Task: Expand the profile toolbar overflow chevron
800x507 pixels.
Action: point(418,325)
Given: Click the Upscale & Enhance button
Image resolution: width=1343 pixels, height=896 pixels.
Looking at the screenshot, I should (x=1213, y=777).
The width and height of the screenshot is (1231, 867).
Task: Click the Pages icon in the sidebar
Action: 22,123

### WHAT TO WORK ON
Each of the entries above needs to be given again exactly.

### THE ANSWER
Task: Expand the profile toolbar overflow chevron
800x507 pixels.
Action: point(418,325)
Given: Click the Upscale & Enhance button
Image resolution: width=1343 pixels, height=896 pixels.
Looking at the screenshot, I should (x=1213, y=777).
The width and height of the screenshot is (1231, 867).
Task: Click the Pages icon in the sidebar
Action: 22,123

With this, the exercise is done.